--- begin Data for processing ---

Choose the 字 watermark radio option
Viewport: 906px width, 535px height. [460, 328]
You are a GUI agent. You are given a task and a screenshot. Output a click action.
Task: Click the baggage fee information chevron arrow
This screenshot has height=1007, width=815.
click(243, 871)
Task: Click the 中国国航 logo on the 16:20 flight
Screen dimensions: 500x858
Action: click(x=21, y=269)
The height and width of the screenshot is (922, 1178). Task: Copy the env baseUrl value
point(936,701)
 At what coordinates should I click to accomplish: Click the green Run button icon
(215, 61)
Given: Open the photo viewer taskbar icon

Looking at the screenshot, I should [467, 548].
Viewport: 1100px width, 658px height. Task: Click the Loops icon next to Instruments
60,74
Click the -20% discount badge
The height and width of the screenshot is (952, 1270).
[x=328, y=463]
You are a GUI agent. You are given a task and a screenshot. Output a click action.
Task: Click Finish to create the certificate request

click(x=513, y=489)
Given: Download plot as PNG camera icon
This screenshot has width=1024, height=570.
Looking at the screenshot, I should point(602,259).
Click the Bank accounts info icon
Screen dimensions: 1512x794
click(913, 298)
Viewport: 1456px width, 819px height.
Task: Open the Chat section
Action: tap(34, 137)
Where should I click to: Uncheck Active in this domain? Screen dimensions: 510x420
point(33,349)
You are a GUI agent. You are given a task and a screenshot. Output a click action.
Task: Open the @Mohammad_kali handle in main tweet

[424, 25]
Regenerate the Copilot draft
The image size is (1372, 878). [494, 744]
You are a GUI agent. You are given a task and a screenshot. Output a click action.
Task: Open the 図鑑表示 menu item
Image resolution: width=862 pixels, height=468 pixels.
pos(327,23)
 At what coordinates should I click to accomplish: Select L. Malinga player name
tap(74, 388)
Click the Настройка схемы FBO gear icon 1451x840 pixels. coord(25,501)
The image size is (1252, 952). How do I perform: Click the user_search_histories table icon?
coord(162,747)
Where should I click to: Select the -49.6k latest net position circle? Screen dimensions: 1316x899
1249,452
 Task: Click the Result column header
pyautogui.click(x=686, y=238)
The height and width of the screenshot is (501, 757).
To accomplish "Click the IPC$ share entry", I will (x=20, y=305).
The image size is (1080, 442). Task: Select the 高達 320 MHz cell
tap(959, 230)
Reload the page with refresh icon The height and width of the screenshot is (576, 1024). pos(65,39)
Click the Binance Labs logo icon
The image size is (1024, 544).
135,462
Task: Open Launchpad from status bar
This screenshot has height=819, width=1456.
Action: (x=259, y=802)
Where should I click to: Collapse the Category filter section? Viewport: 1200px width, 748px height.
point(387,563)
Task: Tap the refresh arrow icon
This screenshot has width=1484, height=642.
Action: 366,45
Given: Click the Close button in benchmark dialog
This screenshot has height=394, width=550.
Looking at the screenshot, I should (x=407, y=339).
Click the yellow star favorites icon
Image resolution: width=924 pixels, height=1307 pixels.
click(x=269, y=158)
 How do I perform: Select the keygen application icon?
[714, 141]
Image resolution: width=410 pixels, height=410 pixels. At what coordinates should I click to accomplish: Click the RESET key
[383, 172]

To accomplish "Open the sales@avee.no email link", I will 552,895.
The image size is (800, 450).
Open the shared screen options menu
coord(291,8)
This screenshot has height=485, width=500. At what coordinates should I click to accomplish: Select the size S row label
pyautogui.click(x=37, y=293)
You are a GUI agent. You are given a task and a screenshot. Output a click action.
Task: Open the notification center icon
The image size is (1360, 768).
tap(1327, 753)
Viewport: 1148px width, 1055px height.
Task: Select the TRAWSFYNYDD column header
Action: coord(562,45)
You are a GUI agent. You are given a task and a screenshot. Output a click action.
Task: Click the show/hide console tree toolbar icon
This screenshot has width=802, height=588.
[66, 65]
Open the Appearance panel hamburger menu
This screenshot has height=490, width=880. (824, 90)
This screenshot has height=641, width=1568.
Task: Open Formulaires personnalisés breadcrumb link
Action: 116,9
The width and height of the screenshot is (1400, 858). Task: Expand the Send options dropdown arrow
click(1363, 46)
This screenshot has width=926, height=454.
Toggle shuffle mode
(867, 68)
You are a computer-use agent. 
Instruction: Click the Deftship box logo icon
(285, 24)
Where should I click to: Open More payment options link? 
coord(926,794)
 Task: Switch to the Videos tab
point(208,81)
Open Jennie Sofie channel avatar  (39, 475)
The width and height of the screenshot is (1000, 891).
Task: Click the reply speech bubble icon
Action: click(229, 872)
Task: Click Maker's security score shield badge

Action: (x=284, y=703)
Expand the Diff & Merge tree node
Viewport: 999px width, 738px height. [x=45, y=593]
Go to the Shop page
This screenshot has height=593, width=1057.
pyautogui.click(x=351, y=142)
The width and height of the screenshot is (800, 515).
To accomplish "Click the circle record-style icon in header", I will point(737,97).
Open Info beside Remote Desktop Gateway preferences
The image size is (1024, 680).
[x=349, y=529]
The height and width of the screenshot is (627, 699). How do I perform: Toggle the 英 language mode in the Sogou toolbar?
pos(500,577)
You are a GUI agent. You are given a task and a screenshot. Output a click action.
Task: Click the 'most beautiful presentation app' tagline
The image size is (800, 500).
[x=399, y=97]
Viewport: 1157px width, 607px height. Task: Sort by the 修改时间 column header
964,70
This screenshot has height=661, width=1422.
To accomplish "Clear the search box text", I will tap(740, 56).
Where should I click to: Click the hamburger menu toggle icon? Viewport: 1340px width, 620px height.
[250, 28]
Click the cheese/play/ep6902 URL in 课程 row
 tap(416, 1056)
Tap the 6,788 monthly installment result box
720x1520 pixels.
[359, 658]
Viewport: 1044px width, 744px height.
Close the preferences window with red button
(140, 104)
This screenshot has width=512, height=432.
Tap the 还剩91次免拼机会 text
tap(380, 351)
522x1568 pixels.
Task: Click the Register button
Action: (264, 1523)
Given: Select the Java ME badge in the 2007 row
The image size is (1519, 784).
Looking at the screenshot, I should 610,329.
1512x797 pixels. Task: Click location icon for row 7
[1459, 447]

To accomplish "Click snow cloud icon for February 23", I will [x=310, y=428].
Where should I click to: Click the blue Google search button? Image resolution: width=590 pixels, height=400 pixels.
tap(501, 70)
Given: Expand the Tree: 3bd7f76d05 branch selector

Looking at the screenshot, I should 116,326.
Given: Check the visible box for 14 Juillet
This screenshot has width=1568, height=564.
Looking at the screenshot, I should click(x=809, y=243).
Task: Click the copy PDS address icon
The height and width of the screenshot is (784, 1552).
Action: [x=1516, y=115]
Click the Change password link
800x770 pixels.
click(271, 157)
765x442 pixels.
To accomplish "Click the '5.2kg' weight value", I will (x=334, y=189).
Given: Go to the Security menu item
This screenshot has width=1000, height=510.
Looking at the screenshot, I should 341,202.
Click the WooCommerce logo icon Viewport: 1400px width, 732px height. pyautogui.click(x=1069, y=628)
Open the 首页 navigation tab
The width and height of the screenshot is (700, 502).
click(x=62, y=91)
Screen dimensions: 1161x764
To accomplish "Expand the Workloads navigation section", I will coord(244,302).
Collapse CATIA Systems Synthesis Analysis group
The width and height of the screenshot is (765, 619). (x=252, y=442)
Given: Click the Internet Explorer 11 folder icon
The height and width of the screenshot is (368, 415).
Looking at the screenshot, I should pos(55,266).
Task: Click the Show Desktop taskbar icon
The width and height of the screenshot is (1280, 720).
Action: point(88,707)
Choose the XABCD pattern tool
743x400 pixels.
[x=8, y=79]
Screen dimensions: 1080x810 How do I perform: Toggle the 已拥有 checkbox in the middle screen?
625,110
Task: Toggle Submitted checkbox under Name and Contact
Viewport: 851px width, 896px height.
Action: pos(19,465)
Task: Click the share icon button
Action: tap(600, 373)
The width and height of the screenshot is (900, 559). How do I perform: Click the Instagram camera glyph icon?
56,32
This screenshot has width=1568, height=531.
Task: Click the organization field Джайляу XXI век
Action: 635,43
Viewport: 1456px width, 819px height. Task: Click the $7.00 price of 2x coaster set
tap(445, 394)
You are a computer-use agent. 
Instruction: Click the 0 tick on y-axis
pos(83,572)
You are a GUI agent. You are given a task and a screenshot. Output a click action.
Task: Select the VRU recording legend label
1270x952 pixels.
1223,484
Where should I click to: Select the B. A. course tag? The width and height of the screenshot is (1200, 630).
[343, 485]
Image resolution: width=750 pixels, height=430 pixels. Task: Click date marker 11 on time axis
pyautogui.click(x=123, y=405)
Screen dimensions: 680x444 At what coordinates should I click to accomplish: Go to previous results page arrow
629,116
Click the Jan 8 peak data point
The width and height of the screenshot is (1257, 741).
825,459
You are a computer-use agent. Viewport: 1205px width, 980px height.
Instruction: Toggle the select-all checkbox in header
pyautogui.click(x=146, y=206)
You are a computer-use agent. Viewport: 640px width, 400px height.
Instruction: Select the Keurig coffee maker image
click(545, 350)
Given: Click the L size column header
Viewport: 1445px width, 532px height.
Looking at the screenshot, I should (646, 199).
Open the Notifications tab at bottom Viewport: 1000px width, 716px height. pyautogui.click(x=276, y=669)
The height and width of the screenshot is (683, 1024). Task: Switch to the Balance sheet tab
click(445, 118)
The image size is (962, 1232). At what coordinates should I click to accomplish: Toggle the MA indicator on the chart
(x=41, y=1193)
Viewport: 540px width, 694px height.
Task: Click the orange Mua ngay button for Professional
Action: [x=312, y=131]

--- end Data for processing ---

== Exercise objective ==
Return every line of the listing that contains the string "options", treating case as significant.

== Right answer ==
Open the shared screen options menu
The width and height of the screenshot is (1400, 858). Task: Expand the Send options dropdown arrow
Where should I click to: Open More payment options link? 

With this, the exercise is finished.